When I think of my blog, I think of writing about the wonderful experience that I'm having...along with a few rough posts. But something has been bothering me lately, and I want to write about it, and since it is part of the "experience" I am going to share it with you.
I am not at all trying to hurt anyone in this post, I'm just speaking MY truth.
Well here goes...
I feel like my host sister doesn't like me, or at least doesn't take me seriously. Shes always commenting on how tired I always am, and that I got 8 hours of sleep so how can I still be tired, and then after a challenging swim practice (for me) she'll say "and that wasn't even a hard practice." I just feel like she's not looking to see who I am, I feel as though she is comparing me to her. I'm a totally different person in a MILLION ways, I just wish she would stop judging. And she's not even trying to get to know me, she has not once asked me a question about my life, where I'm from or who I am. You can't get to know someone just by reading their application.
I need a lot of sleep to begin with and then throw in 4 hours of working out and everything in a different language, I think I have the right to be tired by Monday. Obviously I'm not used to doing doubles everyday, so this is going to take some getting use to, granted I don't think I will ever get use to it, or at least the lacking sleep part, because just trying to stay awake in school sucks, let alone paying attention and comprehending.

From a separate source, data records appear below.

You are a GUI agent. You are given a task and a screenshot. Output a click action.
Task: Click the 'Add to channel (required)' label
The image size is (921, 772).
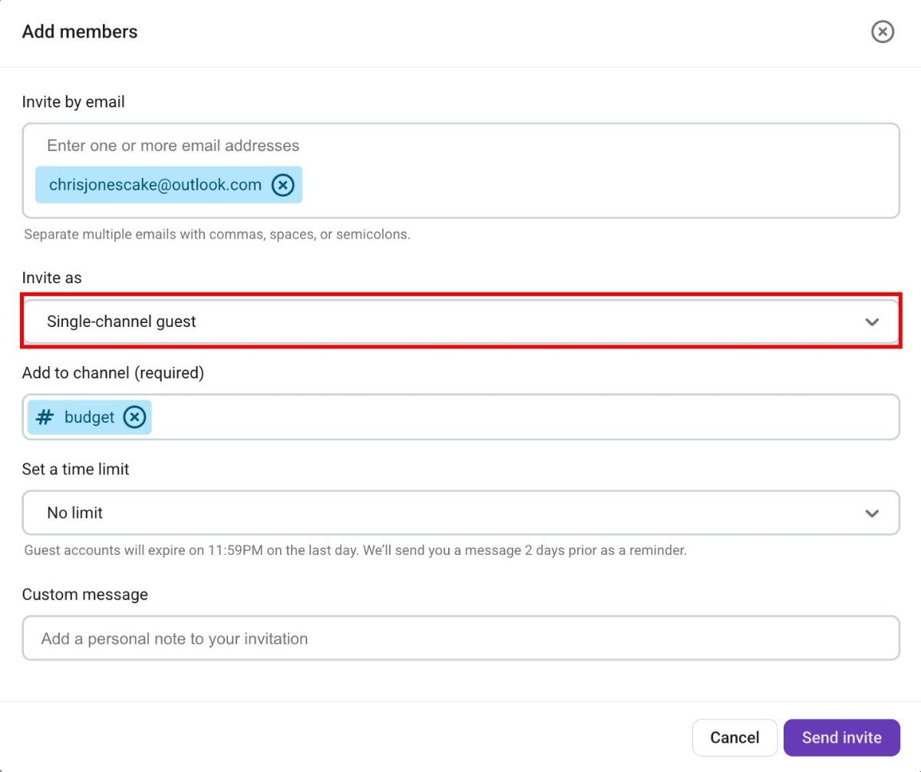point(113,373)
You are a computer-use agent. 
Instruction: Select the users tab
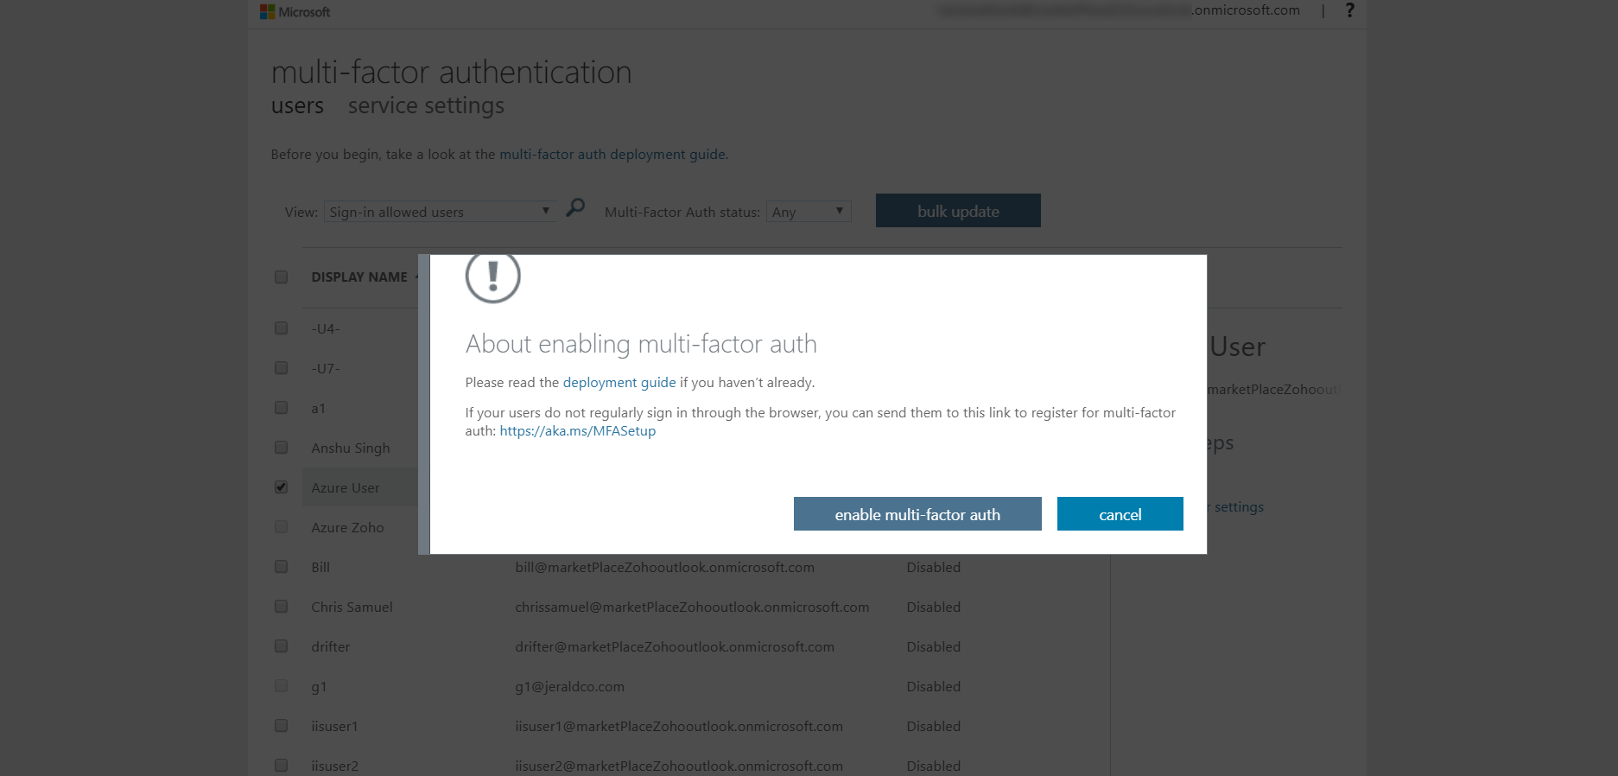point(297,105)
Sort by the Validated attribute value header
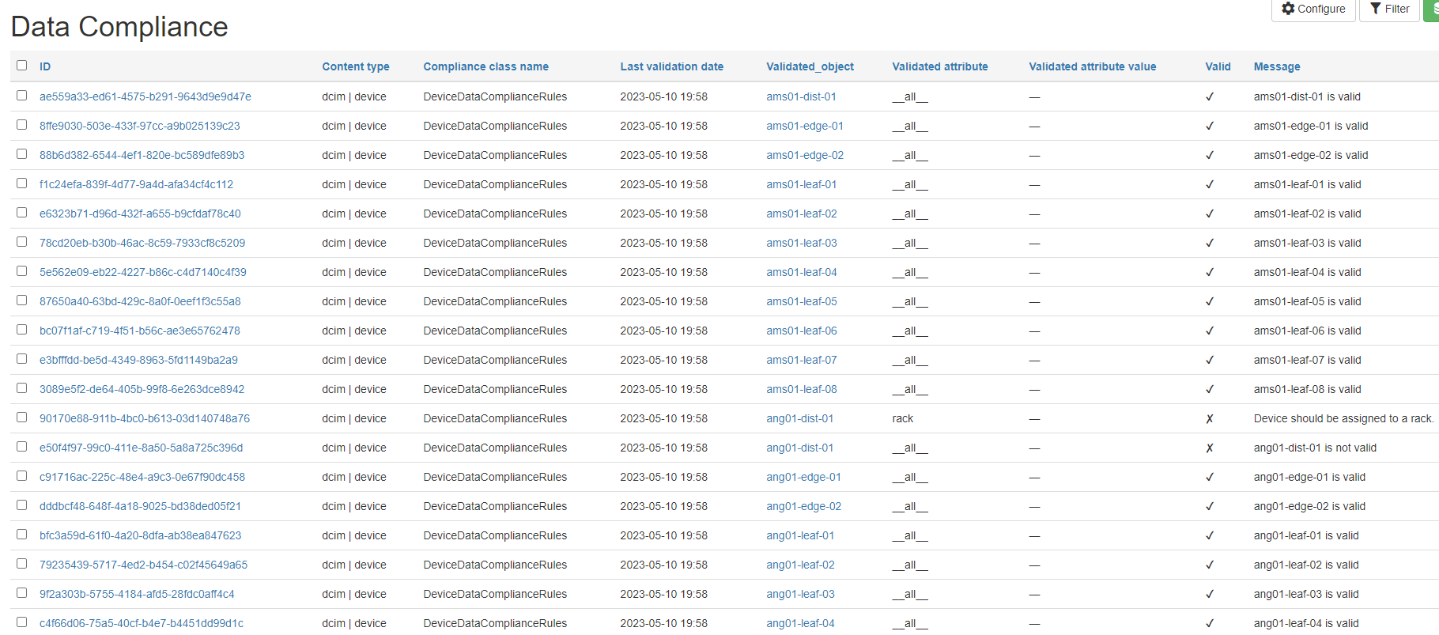1439x635 pixels. (1092, 67)
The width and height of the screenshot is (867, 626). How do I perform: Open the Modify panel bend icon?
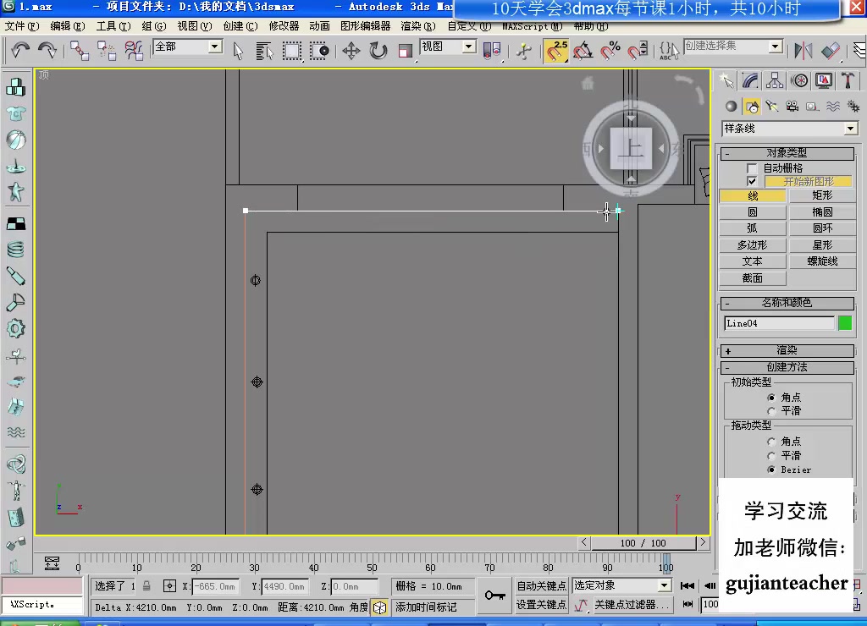[750, 80]
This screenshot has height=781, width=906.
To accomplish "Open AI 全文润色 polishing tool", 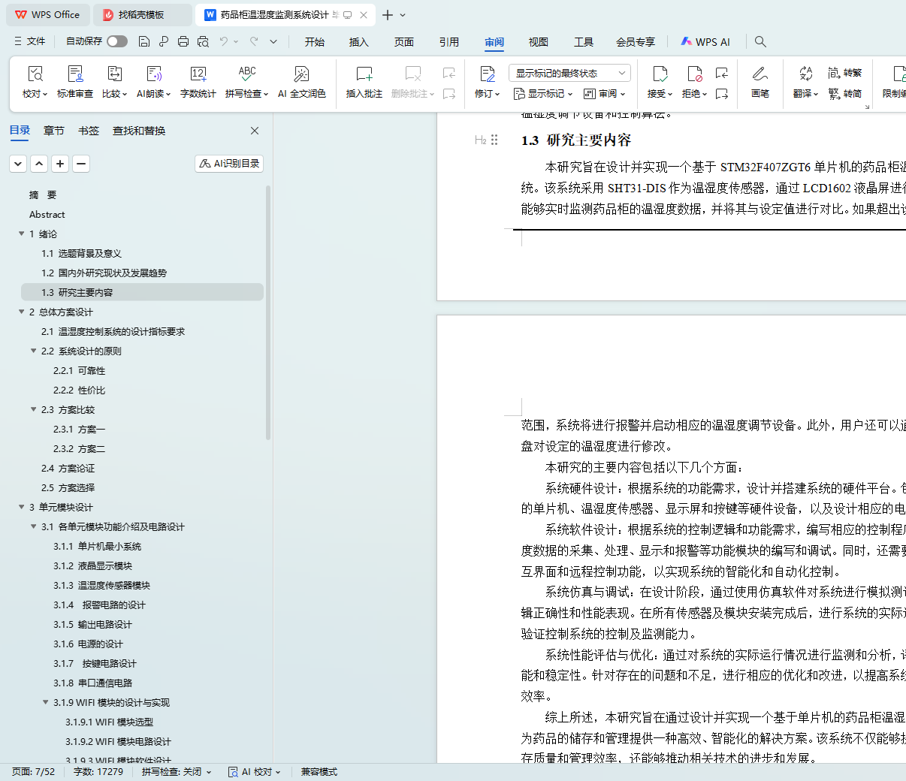I will coord(301,74).
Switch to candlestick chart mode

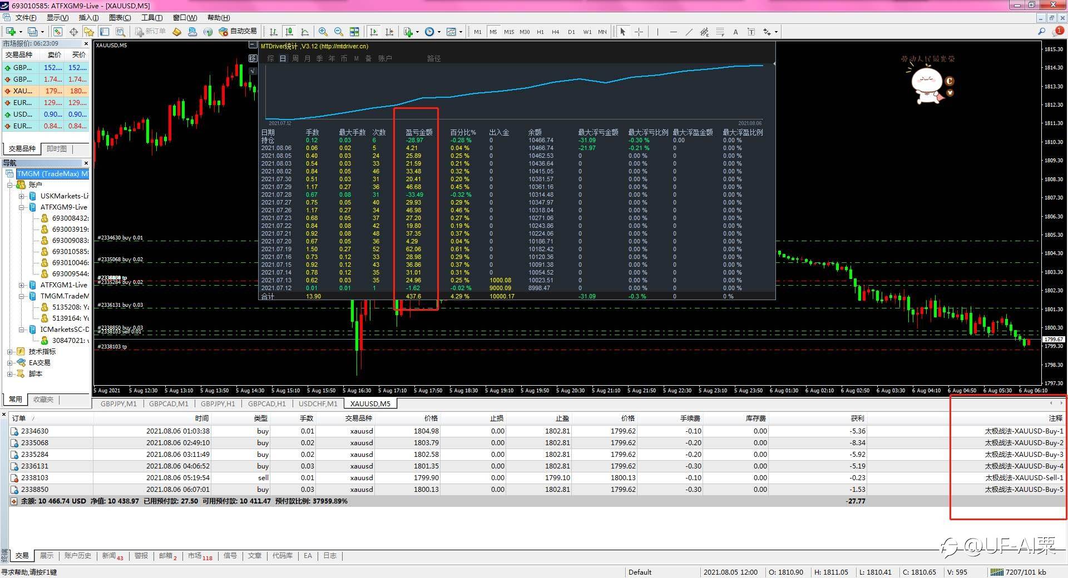click(289, 32)
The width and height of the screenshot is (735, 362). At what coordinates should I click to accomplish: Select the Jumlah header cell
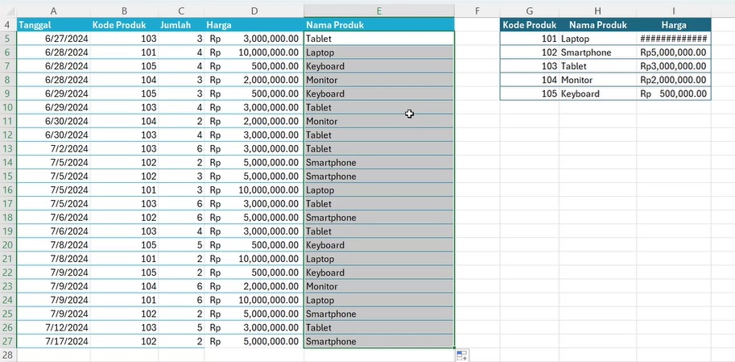(x=181, y=25)
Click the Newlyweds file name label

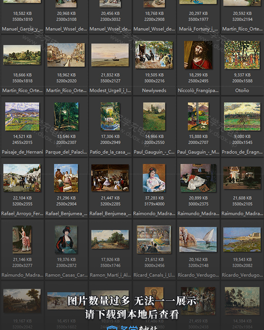pos(154,90)
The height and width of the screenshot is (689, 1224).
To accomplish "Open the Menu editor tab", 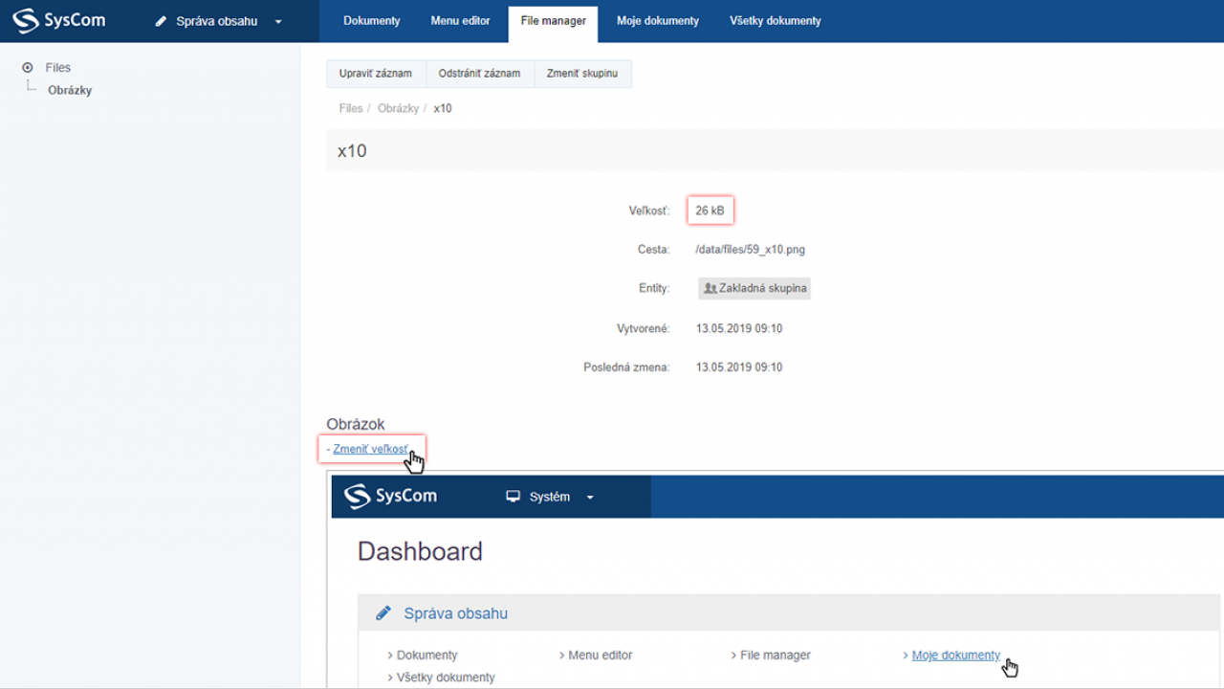I will point(460,20).
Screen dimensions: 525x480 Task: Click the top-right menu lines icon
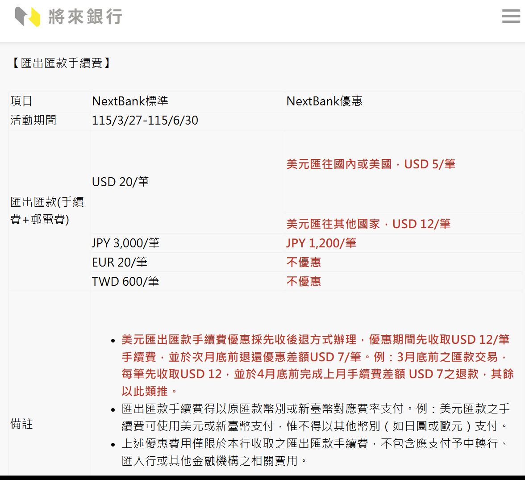[511, 17]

Ana seems to think that I need her help with everything. We have a Bio test on Monday (not going to be pretty) and she came into the living room where I was studying Philosophy and said "we have a Bio test on Monday are you going to study?" Well right now is Friday night, and I'm just trying to pull myself together after a long week, why in the world would I want to study right now? And yes I'm not stupid I know we have a test on Monday, and yes I'm going to study. I just wish she would have a bit of confidence in me. I wish everyone would.
Don't get me wrong, I enjoy my host sister, its just that I've been feeling fragile and vulnerable lately, and look whats come of that.
Okay well on a brighter note. We had a presentation in world science today, and the teacher before we (it was in groups) began, came up to me and seemed super surprised that I was going to present too. She said that just for getting up there and speaking that she would give me a good grade. For me right now its just the effort that counts! And to top it off, after reading off my paper I received a small round of applause from the class, and the presentation wasn't even over. In fact I was the first one to speak.
Good to know people are cheering me on.
Thanks for listening...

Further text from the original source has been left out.